Genes can be the common factor of the qualities of most human-inherited traits. Study of human genetics can be useful as it can answer questions about human nature, understand the diseases and development of effective disease treatment. Also understand genetics of human life. This article describes only basic features of human genetics; for the genetics of disorders please see: Medical genetics.
Inheritance of traits for humans are based upon Gregor Mendel's model of inheritance. Mendel deduced that inheritance depends upon discrete units of inheritance, called factors or genes.[1]

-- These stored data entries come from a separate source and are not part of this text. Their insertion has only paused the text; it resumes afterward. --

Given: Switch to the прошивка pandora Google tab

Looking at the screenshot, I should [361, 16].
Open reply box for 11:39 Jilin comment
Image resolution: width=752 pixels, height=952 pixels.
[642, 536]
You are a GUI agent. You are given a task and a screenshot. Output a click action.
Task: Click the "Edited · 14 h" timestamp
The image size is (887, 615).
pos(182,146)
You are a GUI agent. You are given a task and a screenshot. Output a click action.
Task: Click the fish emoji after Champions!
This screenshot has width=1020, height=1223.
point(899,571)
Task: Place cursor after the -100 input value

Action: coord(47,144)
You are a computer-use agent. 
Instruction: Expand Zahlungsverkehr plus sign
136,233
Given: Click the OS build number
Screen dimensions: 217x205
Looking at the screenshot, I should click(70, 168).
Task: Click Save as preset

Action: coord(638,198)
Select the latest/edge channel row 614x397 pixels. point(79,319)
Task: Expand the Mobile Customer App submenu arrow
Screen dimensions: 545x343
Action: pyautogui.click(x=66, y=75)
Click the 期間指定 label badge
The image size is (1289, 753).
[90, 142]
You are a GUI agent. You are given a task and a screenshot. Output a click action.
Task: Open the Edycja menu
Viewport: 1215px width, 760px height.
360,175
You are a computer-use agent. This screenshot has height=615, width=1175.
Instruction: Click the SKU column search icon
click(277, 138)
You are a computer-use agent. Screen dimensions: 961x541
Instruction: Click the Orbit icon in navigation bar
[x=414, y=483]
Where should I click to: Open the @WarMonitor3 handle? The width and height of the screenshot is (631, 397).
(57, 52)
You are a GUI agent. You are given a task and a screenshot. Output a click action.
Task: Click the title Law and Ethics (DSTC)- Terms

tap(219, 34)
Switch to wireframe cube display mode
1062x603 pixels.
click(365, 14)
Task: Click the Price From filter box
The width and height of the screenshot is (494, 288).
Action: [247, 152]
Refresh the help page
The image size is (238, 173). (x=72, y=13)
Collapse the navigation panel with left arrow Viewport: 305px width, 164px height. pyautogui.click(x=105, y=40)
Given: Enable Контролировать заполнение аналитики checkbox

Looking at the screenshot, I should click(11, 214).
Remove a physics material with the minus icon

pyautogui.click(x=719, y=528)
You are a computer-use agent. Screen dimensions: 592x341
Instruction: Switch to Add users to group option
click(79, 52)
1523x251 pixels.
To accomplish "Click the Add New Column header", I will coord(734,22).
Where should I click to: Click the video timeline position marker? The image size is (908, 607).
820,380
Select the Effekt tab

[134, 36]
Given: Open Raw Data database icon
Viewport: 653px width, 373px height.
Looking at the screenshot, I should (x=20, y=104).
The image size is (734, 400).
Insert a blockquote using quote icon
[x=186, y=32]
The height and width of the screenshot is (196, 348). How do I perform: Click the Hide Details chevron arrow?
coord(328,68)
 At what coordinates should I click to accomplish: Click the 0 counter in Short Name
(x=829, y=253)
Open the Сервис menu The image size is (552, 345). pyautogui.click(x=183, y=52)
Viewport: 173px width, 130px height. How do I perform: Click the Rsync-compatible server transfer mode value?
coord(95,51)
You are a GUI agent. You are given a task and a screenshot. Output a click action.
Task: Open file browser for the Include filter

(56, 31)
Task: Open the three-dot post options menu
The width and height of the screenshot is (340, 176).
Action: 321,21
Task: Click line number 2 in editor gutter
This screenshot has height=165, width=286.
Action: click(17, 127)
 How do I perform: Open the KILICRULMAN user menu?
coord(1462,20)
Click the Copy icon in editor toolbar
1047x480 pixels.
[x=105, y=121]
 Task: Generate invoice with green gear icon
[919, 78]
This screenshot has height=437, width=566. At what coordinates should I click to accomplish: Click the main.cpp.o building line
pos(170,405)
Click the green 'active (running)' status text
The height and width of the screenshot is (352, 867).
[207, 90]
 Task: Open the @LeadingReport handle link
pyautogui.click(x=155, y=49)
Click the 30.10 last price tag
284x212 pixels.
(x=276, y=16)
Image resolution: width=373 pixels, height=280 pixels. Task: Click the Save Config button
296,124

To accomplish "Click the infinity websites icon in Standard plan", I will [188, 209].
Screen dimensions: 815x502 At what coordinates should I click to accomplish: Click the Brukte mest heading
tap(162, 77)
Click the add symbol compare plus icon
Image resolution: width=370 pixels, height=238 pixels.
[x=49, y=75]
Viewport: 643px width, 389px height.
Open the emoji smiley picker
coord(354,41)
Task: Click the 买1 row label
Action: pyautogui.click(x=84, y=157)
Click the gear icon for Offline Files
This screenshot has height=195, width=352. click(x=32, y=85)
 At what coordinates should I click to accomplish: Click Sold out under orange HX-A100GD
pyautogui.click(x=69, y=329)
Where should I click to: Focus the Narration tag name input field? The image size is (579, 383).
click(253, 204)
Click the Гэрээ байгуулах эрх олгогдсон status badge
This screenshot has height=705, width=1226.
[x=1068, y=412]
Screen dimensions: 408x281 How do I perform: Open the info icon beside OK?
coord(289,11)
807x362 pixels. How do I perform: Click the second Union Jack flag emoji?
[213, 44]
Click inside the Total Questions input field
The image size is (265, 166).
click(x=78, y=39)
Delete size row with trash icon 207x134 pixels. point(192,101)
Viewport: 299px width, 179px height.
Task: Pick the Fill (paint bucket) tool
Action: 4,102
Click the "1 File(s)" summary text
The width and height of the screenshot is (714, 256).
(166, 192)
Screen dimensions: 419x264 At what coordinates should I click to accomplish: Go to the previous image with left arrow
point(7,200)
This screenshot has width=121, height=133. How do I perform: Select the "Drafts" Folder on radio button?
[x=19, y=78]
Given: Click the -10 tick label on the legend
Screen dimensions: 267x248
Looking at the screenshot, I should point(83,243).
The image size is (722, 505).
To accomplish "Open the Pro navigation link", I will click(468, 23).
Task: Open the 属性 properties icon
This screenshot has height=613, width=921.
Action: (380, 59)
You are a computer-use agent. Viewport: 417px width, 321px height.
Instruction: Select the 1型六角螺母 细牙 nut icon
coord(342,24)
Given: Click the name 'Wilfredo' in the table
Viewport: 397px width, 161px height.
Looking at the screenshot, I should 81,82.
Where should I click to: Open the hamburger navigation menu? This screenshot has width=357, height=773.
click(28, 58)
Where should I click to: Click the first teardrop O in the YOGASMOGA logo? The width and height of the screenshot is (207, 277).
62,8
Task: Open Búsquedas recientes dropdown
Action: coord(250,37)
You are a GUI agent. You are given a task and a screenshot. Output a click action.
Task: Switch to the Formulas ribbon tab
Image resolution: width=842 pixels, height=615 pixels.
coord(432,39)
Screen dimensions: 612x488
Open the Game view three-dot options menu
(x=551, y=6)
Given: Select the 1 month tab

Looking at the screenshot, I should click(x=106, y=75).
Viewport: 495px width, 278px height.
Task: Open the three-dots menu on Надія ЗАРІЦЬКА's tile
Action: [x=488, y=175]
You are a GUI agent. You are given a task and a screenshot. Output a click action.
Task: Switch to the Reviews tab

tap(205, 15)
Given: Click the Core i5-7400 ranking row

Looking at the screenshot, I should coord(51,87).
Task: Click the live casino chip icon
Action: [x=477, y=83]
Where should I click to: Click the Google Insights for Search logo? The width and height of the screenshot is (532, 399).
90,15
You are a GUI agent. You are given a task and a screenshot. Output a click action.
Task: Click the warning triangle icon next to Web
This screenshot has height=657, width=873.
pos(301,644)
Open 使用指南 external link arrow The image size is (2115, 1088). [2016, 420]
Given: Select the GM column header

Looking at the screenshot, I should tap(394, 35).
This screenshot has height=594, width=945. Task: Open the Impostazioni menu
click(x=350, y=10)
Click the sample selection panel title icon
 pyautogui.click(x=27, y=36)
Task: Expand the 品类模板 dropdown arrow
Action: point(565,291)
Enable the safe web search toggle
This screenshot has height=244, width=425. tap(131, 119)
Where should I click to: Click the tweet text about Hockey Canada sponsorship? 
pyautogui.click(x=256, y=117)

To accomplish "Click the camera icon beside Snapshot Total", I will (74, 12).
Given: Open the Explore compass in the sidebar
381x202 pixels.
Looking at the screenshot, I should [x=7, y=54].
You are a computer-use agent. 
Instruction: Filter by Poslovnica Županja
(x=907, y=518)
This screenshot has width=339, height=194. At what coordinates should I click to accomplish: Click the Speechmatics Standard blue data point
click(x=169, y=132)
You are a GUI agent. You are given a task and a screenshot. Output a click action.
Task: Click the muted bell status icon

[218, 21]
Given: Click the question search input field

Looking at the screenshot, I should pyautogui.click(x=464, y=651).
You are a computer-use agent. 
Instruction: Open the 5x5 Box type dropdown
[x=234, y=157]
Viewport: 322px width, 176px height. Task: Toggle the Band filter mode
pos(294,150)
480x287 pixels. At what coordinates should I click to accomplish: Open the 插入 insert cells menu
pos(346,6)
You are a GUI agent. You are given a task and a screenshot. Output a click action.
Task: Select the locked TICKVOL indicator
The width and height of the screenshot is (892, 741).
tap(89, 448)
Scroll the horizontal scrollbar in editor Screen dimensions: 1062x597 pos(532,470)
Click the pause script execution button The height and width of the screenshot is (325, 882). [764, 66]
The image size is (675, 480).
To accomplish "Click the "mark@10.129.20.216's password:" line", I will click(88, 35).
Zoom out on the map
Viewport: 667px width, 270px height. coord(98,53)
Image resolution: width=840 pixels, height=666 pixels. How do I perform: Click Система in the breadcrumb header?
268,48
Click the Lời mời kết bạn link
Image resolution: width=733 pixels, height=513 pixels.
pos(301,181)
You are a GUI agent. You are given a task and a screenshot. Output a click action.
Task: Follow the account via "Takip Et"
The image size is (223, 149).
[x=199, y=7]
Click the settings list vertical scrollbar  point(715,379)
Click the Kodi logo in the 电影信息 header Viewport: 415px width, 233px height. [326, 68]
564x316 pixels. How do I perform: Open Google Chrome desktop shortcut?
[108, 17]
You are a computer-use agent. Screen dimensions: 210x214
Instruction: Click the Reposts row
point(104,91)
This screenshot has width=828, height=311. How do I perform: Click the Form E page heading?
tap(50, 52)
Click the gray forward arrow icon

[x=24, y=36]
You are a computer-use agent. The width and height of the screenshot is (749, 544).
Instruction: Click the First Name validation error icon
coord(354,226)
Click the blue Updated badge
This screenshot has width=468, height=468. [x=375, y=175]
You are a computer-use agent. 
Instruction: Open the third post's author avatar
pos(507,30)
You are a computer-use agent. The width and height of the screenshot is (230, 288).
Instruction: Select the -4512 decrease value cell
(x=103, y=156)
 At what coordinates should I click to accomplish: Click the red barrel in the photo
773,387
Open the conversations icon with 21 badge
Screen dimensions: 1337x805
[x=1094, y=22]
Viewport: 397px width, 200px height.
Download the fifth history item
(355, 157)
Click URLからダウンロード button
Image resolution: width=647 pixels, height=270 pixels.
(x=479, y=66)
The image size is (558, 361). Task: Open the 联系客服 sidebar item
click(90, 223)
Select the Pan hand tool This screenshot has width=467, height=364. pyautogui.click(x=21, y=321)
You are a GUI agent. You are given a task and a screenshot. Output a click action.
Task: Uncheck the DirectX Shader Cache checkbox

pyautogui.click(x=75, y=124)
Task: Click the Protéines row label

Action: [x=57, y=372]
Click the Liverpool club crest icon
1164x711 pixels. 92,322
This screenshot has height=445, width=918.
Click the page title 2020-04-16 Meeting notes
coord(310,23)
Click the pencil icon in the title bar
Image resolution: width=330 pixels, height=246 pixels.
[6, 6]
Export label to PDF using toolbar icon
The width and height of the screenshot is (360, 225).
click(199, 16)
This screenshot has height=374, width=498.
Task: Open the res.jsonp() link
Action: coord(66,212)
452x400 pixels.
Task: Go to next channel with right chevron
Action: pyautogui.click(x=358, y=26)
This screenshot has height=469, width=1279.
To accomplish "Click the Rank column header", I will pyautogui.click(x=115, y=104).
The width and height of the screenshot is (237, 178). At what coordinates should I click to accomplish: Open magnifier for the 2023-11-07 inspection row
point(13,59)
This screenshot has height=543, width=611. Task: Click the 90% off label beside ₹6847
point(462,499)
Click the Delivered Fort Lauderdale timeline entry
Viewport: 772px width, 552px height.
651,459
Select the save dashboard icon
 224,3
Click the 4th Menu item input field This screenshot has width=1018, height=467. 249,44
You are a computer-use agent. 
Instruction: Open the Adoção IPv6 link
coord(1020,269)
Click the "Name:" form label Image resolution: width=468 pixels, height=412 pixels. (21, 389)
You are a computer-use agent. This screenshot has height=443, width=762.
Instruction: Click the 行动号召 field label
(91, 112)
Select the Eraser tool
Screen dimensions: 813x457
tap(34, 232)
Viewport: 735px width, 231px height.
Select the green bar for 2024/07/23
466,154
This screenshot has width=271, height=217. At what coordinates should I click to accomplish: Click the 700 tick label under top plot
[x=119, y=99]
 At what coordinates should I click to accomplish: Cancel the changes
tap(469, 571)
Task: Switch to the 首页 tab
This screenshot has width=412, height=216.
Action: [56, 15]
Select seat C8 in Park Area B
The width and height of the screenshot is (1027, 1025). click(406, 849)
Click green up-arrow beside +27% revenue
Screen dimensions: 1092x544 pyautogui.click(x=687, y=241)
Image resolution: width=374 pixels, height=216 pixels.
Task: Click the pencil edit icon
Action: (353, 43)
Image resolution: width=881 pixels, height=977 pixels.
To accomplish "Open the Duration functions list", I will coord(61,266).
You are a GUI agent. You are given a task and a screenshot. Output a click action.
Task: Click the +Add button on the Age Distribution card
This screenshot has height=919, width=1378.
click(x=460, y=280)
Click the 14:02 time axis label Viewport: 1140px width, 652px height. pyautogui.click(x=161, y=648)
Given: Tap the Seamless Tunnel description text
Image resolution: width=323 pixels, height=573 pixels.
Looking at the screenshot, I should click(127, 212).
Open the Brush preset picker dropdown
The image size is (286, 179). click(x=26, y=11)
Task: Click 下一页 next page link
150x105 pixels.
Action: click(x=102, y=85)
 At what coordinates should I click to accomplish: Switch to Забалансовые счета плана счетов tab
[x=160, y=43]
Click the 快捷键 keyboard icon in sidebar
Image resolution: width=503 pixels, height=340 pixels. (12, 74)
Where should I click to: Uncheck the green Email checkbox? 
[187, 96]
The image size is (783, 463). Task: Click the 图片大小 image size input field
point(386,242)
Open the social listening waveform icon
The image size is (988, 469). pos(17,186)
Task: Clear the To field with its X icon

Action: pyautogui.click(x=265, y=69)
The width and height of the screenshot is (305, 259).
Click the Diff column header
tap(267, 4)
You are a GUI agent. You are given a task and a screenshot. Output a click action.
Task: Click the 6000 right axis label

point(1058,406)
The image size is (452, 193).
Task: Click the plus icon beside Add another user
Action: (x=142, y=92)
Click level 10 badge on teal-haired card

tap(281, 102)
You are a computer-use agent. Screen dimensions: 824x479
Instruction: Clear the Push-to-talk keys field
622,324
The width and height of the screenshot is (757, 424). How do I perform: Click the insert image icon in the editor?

Autosomal traits are associated with a single gene on an autosome (non-sex chromosome)they are called "dominant" because a single copyinherited from either parentis enough to cause this trait to appear. This often means that one of the parents must also have the same trait, unless it has arisen due to a new mutation. Examples of autosomal dominant traits and disorders are Huntington's disease, and achondroplasia.
Autosomal recessive traits is one pattern of inheritance for a trait, disease, or disorder to be passed on through families. For a recessive trait or disease to be displayed two copies of the trait or disorder needs to be presented. The trait or gene will be located on a non-sex chromosome. Because it takes two copies of a trait to display a trait, many people can unknowingly be carriers of a disease. From an evolutionary perspective, a recessive disease or trait can remain hidden for several generations before displaying the phenotype. Examples of autosomal recessive disorders are albinism, cystic fibrosis, Tay-Sachs disease.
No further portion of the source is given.